In the last part of the tutorial about we talked about how to organized a Lucene index, and how it is important to have a well planned strategy for it. In this post I’m going to show you how I applied those concepts and Nic’s tips during the design of the index for Subtext.


Here are the requirements we are designing the index for:

  • Free-text searches using the search box
  • When someone comes from a search engine, show more results related to the search he did
  • Show more posts related to a post

The first two requirements are the usual ones: being able to search for some terms in the index, but the last one requires more than just the list of terms: it’s a MoreLikeThis search and it needs also the Term Vector to be stored.

Than there are other “hidden requirements”: a post can just be a draft (and I don’t want it to appear in searches), or it can be scheduled for future publishing (and again, I don’t want it to appear in search results). Then we also have the “aggregated blog”, which is a collection of all the blogs of the site. To make things even more complex, it’s not just one “wall”, but blogs can be grouped in different “walls” (for example all blogs talking about Silverlight and all the ones talking about ASP.NET MVC). And last, users can decide not to push their posts to the their group.

Structure of the Index

With that all these requirements in mind here is how Subtext’s index is structured:

Name Index Store TV Boost Description
Title TOKENIZED YES YES 2 The title of the post
Body TOKENIZED NO YES - Body of the post
Tags TOKENIZED NO YES 4 List of tags
PubDate UN_TOKENIZED YES NO - The publishing data
BlogID UN_TOKENIZED NO NO - The id of the blog
Published UN_TOKENIZED NO NO - Is post draft or not?
GroupID UN_TOKENIZED NO NO - The group id (0 if not pushed to aggregator)
PostURL NO YES NO - The URL of the post
BlogName NO YES NO - The name of the blog
PostID UN_TOKENIZED YES NO - The id of the post

Explaining why

Let’s explain it a bit more. The only fields that need to be full-text searched are the one that contain some kind of real content: so Title, Body and Tags are the only ones that need to be analyzed and tokenized.

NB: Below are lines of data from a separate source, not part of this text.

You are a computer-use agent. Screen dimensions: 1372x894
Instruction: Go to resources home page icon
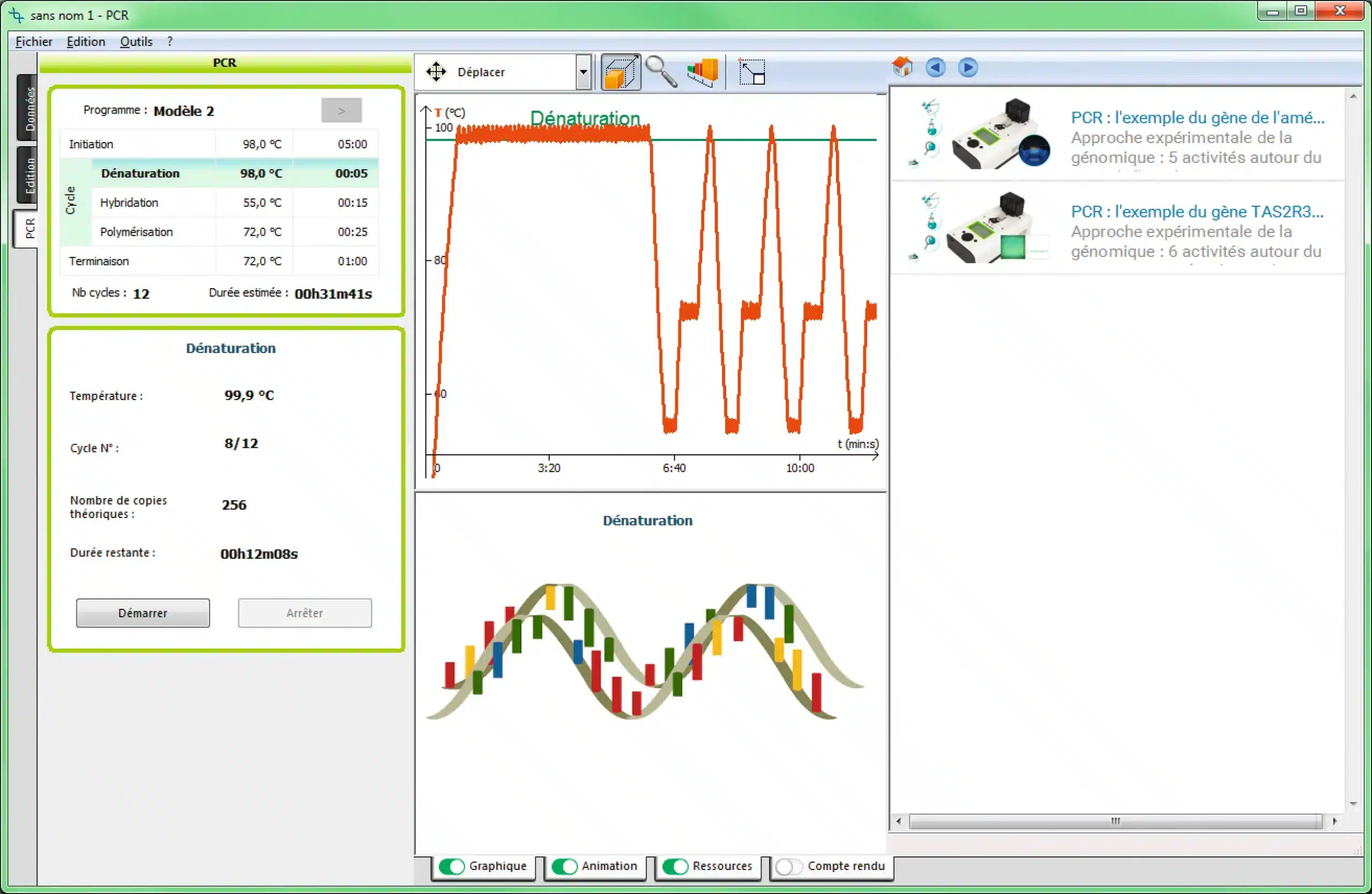(x=902, y=67)
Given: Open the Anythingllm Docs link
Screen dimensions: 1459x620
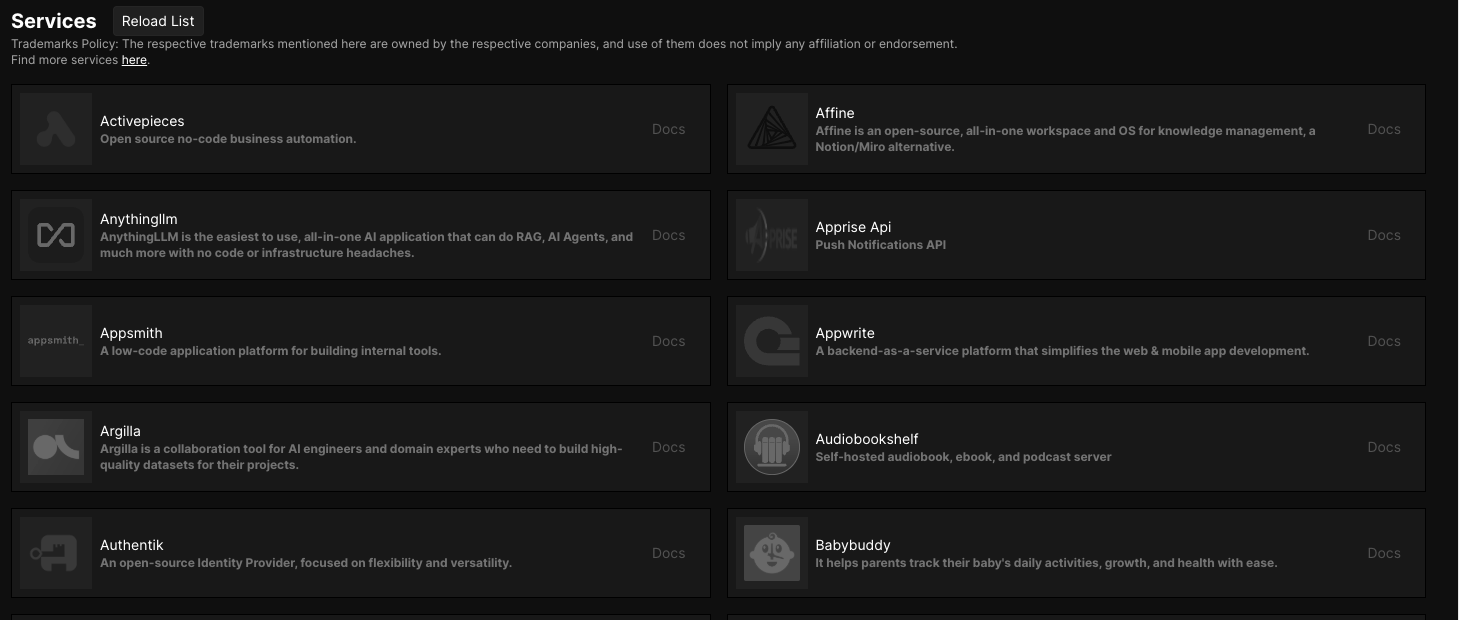Looking at the screenshot, I should [668, 235].
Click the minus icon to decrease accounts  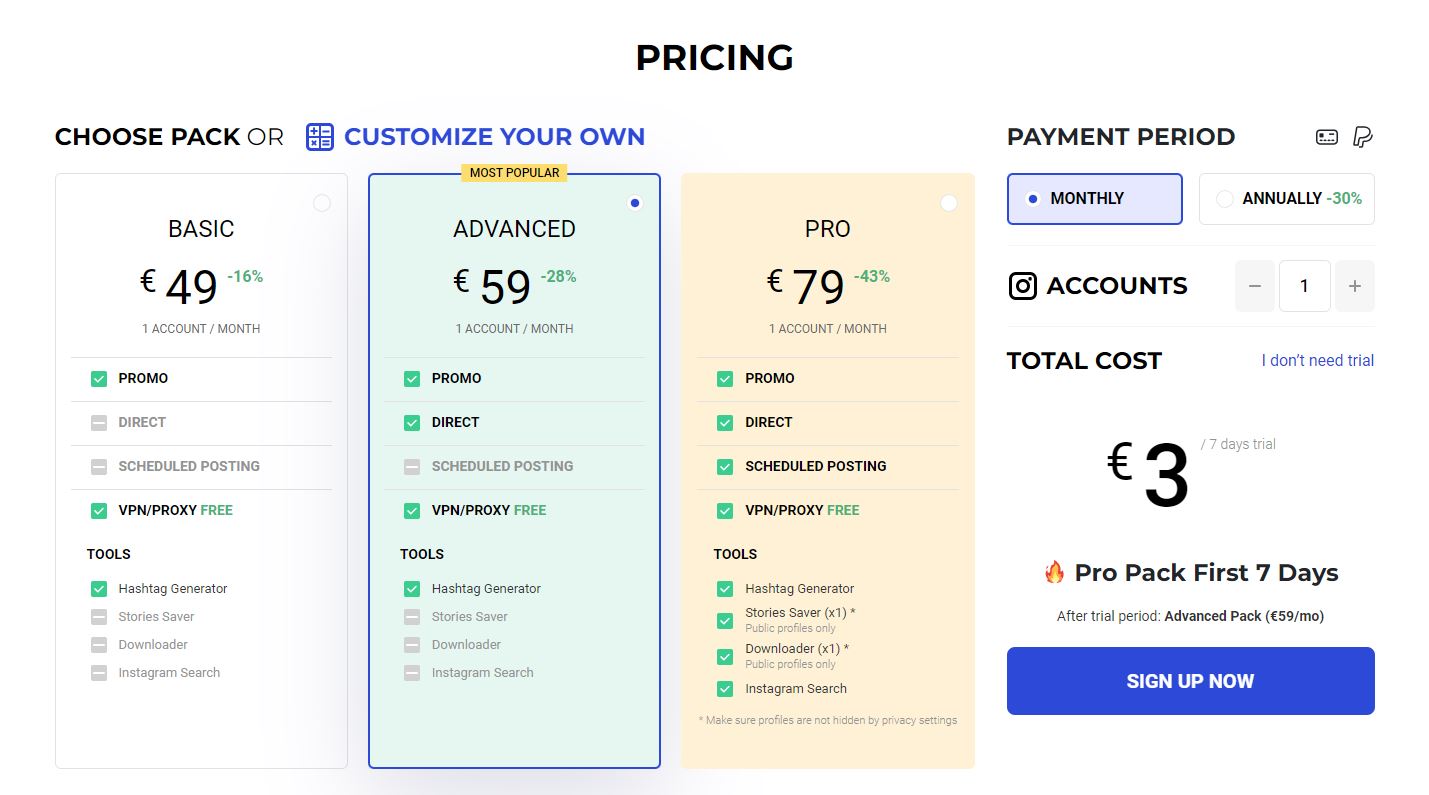(x=1255, y=286)
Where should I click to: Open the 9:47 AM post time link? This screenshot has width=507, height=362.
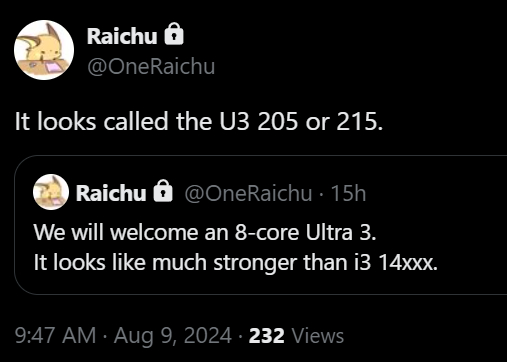point(56,335)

But to comply to all the other requirements, when we do a search we have to search also using other criteria:

  • PubDate must be less than Now
  • Published must be true
  • BlogID must be the one of the blog I’m searching from (when searching inside a single blog)
  • GroupID must be the one of the aggregated site I’m searching from (when searching inside an aggregated site)

So I also needed index the fields above, but since they are single terms I don’t need to tokenize them.

And I also need the PostID since when we’ll be using the MoreLikeThis query I’ve to pass to supply to Lucene the id of the document which I want to search similar document for.

And finally, a row in the results will be like:

Dissecting storage: Documents and Fields – Sept 4th, 2009 (CodeClimber)

So the only fields I need to retrieve, and thus store, are Title, PubDate, BlogName (shown in case I’m doing a search from the aggregated site) and obviously the URL to link to the complete post.

What do you think? Am I missing something? Would you have done something differently? Please answer with your comments.

The next step

Now that the index has been designed, in the next post we’ll cover some infrastructural code, and show how the search engine service works inside Subtext.

Disclaimer: This is all work in progress and might be (and probably will be) different from the final version of the search engine service that will be included into the next version of Subtext.